» WRITTEN INSTRUCTION: From the UAE Pro League season summary below, quote the stretch from "- Biggest away" through "the defending champions." word for word.

UAE Pro League دوري المحترفين الإماراتي
- Season: 2026–27
- Dates: 14 August 2026 – TBC
- Country: United Arab Emirates
- Teams: 14
- Goals: 117 (3.34 per match)
- Top goalscorer: Chris Bedia (Al-Nasr) (3 goals)
- Biggest home win: Al-Wasl 5–1 United (15 August 2026)
- Biggest away win: Khor Fakkan 1–5 Shabab Al Ahli (15 August 2026)
- Highest scoring: Ajman 4–3 Hatta (22 August 2026) Al-Wasl 5–2 Khor Fakkan (4 September 2026) Sharjah 4-3 United (5 September 2026)

= 2026–27 UAE Pro League =

The 2026–27 UAE Pro League (also known as ADNOC Pro League for sponsorship reasons) was the 52st edition of the UAE Pro League (a football tournament). Al-Ain were the defending champions.

[Dataset rows]
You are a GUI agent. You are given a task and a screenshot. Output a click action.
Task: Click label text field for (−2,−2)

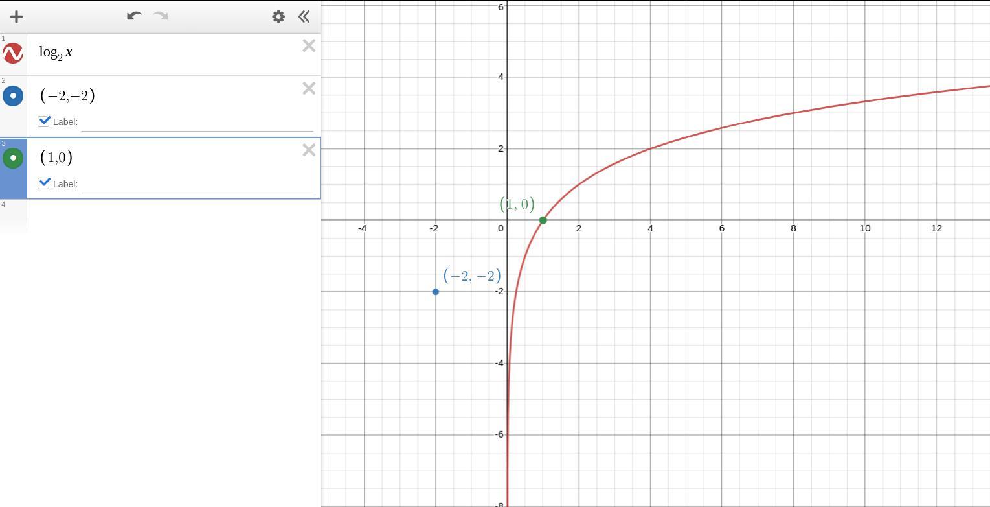197,122

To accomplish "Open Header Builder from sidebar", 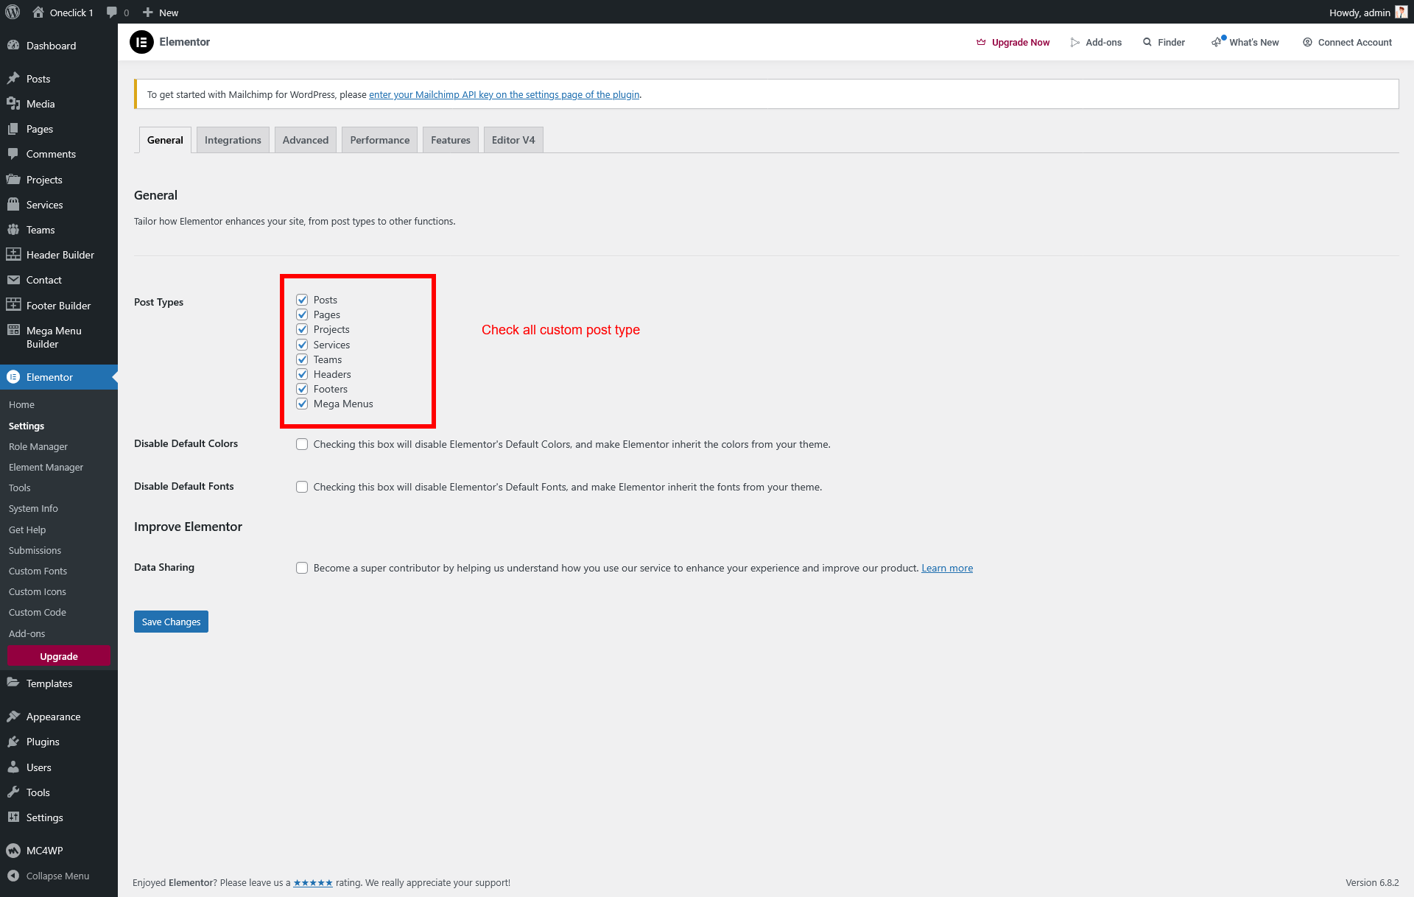I will 60,255.
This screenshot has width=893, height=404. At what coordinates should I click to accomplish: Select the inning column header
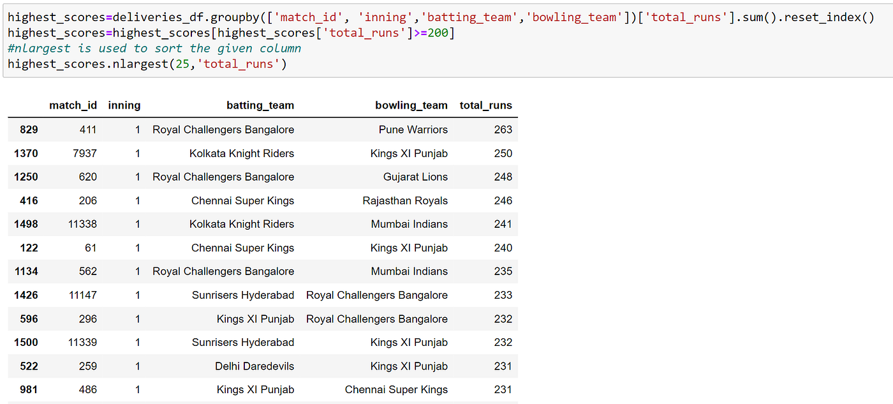click(124, 105)
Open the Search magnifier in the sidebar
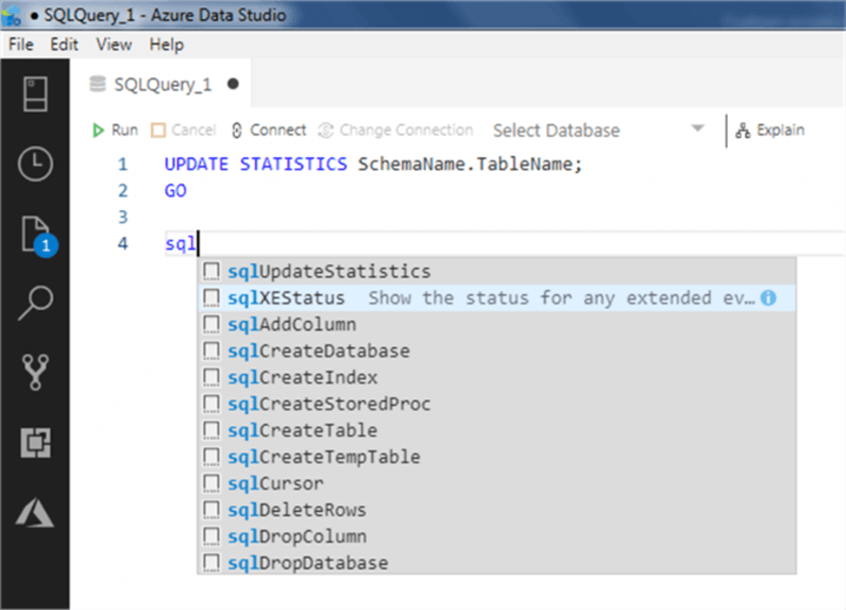846x610 pixels. [x=35, y=303]
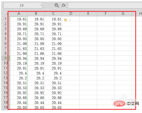Open the insert function fx button

(63, 5)
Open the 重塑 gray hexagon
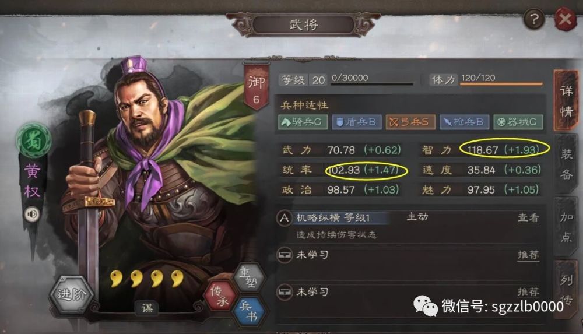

» SOLUTION:
- Biggest away win: Khor Fakkan 1–5 Shabab Al Ahli (15 August 2026)
- Highest scoring: Ajman 4–3 Hatta (22 August 2026) Al-Wasl 5–2 Khor Fakkan (4 September 2026) Sharjah 4-3 United (5 September 2026)

= 2026–27 UAE Pro League =

The 2026–27 UAE Pro League (also known as ADNOC Pro League for sponsorship reasons) was the 52st edition of the UAE Pro League (a football tournament). Al-Ain were the defending champions.